新しい日本の国づくりに移民革命と社会革命が不可欠

坂中提案

日本の歴史に類を見ない規模の移民受け入れを主張している。しかし、50年間で1000万人の移民を入れても、日本の総人口は3000万人減るという事実を忘れてもらっては困る。3000万人の人口減が政治・経済・財政・社会・国民生活に及ぼす影響は想像を絶するものになる。

たとえ日本が世界のモデル国となる移民国家に転身したとしても、若年人口の激減に高齢人口の激増が重なる人口秩序の崩壊に耐えられず、政治制度をはじめ産業・財政・年金・社会保障・教育などすべての制度の存続が危うくなる。新しい日本の国づくりに移民革命とあわせて社会革命の断行が必須条件だ。

つまり、日本史上最大規模の移民を入れても、深刻化する人口問題は解決されないということである。平成の日本は、150年間続いた人口増加期に形成された国民の生き方・生活様式から政治・経済・社会・教育などの諸制度に至るすべてを根源から見直し、人口規模に見合った国に生まれ変わらなければならない。これは日本の歴史はじまって以来の日本革命に発展するだろう。

それは途方もない難事業である。移民1000万人の受け入れの比ではない。世代と民族の垣根を越えて国民が一丸となって事に臨まなければ日本革命は成就しない。

しかるに日本の現状はどうだ。人口増加時代につくられた国家の諸制度について、人口減少社会に対応するものへの見直し作業はまったく進んでいない。本格的な人口減少期に入ったというのに古い日本の体制のままである。今や人口増加時代の遺物と化した「肥大化した日本」の抜本的改革なくして日本の明日はないといわなければならない。

だが関係省庁がこの問題に危機感を持って取り組む姿勢は見られない。それは分かりきったことだ。自らの血を流す改革を保身にたけた官僚組織が行うはずがない。国の統治機構の基本にかかわる問題であるから政治に期待するしかない。

しかし、国会議員が率先垂範して、人口が減少するのに比例した政治制度改革、たとえば国会議員の定数の大幅削減、二院制のあり方など、自らの身を削る改革を行うとはとうてい思えない。

既得権を手放す気のない政治家に自助努力が期待できない以上、主権者たる国民が社会革命と政治の変革を政治に迫るしかない。
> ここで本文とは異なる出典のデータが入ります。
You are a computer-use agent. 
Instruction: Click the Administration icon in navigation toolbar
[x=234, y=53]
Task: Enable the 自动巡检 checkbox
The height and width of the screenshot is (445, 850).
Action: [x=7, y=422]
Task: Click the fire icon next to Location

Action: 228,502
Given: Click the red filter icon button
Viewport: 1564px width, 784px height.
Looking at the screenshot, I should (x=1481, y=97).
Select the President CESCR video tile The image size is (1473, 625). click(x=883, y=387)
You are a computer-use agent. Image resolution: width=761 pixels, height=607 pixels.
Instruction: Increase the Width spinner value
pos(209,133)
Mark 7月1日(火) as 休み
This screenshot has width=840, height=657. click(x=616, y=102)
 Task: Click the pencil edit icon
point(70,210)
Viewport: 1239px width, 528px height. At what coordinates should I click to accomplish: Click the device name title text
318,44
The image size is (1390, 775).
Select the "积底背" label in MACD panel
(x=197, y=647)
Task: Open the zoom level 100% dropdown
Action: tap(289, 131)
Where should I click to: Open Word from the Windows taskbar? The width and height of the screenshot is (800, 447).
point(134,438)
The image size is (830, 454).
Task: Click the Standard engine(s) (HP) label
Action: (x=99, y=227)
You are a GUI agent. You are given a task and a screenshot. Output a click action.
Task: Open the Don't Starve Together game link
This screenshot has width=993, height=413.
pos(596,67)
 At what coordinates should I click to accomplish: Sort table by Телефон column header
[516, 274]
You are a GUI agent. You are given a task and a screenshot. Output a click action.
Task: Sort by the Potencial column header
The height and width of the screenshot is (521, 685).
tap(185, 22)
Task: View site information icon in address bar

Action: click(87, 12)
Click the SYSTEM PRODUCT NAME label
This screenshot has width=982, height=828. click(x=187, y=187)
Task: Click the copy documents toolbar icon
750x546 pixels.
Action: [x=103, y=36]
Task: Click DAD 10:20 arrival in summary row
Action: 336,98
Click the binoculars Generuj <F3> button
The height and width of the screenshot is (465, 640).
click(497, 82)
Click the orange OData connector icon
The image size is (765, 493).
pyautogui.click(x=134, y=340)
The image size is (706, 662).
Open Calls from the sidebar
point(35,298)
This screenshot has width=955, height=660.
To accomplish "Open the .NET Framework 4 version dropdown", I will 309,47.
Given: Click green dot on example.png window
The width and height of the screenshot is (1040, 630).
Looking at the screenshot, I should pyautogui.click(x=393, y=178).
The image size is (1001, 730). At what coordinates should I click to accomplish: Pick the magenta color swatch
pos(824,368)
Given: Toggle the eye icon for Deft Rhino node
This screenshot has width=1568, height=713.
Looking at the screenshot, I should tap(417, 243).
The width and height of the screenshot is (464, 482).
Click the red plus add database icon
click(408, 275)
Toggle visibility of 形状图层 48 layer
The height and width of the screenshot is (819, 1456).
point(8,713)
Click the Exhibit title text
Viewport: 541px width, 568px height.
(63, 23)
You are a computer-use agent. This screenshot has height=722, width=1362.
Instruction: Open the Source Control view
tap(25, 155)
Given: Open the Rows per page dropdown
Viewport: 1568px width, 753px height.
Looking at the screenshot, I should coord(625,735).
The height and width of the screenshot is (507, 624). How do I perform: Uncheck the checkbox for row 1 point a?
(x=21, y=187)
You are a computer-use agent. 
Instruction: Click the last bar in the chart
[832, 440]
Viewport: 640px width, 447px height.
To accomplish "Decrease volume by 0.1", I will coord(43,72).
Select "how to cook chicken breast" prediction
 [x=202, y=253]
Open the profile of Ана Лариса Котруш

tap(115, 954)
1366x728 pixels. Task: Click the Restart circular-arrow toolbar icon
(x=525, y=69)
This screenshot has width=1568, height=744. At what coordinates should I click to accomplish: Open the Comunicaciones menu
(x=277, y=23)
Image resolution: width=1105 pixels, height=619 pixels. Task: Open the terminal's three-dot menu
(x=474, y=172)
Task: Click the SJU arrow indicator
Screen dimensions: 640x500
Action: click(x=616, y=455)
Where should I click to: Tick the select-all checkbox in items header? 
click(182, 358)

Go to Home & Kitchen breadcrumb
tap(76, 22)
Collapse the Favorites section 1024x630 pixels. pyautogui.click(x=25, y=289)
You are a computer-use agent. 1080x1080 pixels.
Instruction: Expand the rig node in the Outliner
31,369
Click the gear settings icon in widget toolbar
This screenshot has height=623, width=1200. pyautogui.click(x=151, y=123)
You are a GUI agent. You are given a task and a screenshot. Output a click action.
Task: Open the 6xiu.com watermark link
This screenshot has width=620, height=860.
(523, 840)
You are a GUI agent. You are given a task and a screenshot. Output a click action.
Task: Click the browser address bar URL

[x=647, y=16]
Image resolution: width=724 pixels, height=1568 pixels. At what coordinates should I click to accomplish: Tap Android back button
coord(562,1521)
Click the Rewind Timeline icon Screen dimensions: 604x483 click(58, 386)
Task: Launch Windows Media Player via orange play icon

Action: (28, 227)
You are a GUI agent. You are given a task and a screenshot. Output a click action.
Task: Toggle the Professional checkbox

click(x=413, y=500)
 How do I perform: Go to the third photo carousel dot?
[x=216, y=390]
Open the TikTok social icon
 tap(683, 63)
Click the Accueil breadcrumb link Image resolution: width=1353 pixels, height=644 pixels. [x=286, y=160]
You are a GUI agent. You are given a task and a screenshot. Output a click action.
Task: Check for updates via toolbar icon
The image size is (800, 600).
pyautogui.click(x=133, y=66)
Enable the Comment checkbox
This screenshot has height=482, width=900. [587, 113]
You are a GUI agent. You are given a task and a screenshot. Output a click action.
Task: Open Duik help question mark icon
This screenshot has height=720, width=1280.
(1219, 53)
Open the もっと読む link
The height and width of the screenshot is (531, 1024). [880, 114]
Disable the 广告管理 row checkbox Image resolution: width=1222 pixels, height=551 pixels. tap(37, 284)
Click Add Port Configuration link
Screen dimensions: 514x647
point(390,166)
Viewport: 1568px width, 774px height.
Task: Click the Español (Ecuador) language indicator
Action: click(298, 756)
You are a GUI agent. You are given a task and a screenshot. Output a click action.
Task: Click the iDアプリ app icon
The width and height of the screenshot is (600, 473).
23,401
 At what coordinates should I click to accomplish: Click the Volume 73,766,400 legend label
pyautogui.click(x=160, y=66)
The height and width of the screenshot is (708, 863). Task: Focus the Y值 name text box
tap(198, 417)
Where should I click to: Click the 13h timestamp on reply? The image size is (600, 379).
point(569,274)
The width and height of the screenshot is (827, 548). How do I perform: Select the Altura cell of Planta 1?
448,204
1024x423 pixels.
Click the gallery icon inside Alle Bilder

その場合、国民にも人口危機の時代を乗り切るうえで不可欠の生活水準を落とす覚悟が求められる。

たとえば、超少子・超長寿社会を生き抜くために、国民は生活のあり方を「シンプルな生活」に改める。社会保障制度を当てにしないで元気な人は80まで働く。基本的に国や社会には頼らず、自分の命は自分で守ることを旨とする。